**Exercise details:**
Write only the number of lines in the entries below that contain the string "computer".

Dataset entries

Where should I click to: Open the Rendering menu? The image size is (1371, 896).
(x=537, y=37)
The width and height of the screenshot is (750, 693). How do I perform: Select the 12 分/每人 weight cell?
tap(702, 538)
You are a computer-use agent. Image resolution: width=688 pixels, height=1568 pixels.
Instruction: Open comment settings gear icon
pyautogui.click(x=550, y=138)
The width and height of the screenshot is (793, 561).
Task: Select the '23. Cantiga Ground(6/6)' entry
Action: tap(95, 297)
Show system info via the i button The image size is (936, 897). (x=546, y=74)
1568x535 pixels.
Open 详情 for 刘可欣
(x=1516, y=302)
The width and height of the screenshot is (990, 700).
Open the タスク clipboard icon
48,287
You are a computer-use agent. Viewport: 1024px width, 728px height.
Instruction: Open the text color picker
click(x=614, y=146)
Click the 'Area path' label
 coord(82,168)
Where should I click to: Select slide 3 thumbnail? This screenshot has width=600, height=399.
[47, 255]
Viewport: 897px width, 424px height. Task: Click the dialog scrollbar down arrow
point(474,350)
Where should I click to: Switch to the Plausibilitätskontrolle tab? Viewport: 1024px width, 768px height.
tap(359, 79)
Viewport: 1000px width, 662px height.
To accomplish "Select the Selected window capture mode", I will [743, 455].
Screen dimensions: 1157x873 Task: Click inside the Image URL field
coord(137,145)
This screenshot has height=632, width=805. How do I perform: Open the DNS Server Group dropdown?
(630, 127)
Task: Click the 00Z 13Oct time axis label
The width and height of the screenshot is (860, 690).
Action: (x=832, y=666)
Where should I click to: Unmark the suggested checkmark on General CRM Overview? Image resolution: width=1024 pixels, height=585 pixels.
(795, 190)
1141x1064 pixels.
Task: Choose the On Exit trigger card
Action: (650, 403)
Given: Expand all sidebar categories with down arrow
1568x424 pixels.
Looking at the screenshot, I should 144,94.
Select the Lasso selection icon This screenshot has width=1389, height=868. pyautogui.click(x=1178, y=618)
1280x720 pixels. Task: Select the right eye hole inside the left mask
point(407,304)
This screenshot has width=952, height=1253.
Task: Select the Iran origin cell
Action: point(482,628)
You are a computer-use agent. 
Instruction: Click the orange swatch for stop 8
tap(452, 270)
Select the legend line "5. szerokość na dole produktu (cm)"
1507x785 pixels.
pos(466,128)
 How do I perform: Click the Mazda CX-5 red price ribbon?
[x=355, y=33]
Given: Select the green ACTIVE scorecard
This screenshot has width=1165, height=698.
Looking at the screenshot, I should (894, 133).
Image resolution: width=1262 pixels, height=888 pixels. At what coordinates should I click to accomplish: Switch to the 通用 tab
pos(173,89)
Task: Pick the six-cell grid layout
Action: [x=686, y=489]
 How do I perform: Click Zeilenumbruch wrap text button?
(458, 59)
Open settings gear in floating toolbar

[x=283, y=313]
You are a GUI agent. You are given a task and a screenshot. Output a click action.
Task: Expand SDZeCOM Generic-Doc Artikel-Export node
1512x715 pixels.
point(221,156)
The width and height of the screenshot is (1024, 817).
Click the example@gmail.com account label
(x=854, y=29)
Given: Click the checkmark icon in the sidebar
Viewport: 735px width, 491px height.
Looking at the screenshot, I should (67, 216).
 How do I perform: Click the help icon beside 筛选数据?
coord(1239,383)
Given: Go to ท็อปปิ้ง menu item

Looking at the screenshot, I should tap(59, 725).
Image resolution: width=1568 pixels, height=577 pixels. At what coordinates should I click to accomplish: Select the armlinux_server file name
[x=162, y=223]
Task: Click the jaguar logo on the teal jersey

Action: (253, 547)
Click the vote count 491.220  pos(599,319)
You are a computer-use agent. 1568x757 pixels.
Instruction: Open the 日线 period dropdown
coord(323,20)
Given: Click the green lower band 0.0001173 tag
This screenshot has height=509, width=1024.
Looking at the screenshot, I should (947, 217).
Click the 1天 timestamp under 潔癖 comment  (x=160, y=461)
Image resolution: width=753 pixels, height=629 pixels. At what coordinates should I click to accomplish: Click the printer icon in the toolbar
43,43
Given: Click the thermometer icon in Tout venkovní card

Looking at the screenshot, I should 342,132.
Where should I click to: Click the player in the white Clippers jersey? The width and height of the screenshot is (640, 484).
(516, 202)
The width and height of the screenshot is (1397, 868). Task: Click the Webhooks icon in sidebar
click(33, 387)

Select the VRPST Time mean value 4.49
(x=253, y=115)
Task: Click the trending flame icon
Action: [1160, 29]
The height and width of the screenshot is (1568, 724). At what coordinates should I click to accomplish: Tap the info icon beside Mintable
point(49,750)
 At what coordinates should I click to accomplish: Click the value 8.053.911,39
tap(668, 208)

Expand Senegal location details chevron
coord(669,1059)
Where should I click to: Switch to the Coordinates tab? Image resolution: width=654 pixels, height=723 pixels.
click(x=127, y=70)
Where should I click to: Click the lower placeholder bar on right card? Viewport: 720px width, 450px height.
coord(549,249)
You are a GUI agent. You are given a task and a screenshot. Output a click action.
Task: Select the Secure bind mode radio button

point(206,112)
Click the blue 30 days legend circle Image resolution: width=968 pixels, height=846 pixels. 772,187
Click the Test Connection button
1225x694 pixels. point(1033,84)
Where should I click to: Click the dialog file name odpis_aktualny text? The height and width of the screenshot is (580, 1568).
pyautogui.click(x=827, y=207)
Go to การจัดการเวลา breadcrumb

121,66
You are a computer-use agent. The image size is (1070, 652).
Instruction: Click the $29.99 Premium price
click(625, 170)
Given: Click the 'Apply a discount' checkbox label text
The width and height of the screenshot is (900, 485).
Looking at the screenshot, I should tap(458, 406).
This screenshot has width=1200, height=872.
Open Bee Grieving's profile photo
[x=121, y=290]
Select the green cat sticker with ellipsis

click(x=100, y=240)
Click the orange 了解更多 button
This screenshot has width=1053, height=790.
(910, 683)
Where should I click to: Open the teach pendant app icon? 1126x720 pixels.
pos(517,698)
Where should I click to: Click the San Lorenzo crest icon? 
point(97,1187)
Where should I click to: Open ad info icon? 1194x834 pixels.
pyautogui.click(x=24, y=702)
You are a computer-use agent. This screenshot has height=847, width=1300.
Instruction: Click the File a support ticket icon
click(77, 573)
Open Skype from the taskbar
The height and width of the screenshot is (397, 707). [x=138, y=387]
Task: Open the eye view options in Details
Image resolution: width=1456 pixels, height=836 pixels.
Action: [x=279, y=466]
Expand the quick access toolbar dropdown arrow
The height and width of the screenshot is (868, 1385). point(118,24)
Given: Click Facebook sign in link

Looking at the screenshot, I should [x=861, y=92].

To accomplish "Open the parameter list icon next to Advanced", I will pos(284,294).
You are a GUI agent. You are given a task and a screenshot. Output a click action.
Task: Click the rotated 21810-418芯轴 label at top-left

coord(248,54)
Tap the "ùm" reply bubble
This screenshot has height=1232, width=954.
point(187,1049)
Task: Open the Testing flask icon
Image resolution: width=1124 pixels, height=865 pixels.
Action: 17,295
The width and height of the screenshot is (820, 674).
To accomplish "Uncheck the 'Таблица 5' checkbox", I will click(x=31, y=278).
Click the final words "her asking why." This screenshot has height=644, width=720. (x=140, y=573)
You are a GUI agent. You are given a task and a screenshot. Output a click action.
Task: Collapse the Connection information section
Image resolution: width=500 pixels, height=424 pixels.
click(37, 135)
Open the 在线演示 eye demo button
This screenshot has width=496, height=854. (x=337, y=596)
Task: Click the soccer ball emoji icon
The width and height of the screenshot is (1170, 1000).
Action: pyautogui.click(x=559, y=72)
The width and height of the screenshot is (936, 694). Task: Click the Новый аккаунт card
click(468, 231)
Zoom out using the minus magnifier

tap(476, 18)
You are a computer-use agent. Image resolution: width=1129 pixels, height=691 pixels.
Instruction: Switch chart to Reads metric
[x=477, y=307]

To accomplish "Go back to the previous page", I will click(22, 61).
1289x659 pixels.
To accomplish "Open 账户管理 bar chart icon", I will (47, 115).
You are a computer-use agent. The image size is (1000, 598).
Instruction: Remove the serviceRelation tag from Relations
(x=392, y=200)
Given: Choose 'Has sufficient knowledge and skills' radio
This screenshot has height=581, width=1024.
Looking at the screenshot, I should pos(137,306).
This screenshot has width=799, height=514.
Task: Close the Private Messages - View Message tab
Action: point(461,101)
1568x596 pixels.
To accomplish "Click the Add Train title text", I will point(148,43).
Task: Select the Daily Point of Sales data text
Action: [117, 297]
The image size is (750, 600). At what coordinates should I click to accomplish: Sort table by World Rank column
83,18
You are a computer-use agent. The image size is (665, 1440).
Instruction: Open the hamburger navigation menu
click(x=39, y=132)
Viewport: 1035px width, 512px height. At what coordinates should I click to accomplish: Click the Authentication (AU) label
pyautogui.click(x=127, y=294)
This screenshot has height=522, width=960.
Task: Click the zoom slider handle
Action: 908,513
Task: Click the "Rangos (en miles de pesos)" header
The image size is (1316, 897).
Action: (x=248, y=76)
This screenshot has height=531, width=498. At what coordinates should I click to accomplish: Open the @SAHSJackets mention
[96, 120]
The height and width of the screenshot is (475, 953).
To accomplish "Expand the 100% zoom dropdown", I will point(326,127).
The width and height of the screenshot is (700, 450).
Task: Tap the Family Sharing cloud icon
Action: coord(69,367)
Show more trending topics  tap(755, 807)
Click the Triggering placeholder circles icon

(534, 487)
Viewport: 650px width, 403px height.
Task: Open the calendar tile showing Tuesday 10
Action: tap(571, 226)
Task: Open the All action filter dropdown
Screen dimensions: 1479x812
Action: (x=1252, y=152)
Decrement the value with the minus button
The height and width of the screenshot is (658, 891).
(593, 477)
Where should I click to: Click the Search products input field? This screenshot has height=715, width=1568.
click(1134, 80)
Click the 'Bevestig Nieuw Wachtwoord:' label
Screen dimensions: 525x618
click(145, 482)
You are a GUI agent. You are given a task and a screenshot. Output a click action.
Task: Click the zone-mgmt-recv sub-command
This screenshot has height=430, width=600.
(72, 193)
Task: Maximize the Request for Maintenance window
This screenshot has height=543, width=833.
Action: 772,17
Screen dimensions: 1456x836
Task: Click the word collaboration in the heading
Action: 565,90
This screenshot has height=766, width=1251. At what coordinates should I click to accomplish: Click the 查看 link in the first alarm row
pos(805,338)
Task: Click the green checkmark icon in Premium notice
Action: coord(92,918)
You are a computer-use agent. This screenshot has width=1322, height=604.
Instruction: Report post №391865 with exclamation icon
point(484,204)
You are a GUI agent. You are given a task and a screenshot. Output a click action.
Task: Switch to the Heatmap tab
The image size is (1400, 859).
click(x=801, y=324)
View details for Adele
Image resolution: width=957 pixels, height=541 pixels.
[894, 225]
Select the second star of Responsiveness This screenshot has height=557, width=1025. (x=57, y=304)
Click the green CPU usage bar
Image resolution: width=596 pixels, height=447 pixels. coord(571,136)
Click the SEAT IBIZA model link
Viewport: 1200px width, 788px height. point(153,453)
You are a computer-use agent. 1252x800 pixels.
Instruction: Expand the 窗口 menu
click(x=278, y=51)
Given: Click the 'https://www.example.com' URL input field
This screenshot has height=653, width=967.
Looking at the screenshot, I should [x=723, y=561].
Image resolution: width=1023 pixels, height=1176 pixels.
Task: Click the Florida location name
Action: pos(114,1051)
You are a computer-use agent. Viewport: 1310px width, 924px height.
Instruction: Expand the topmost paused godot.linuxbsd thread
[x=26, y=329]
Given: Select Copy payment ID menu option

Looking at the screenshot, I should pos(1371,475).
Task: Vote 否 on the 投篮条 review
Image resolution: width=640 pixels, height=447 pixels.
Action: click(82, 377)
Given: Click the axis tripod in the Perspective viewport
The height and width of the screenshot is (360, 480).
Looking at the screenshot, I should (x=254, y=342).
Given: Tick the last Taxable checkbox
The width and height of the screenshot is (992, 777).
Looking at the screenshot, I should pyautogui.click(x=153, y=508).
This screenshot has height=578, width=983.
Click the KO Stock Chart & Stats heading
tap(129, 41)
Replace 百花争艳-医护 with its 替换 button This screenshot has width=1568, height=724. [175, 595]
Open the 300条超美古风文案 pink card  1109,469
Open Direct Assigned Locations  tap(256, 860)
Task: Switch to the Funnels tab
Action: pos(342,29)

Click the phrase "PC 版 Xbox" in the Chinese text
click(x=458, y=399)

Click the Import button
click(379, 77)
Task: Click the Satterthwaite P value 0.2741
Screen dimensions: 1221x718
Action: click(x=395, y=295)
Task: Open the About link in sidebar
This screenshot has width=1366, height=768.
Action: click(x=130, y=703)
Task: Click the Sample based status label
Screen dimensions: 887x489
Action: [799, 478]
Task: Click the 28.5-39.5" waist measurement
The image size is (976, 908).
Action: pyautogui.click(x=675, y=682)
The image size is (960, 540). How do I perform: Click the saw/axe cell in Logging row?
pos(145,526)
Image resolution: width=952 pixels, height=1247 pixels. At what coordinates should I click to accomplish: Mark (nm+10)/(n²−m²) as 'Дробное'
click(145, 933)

**Completed exercise:**
12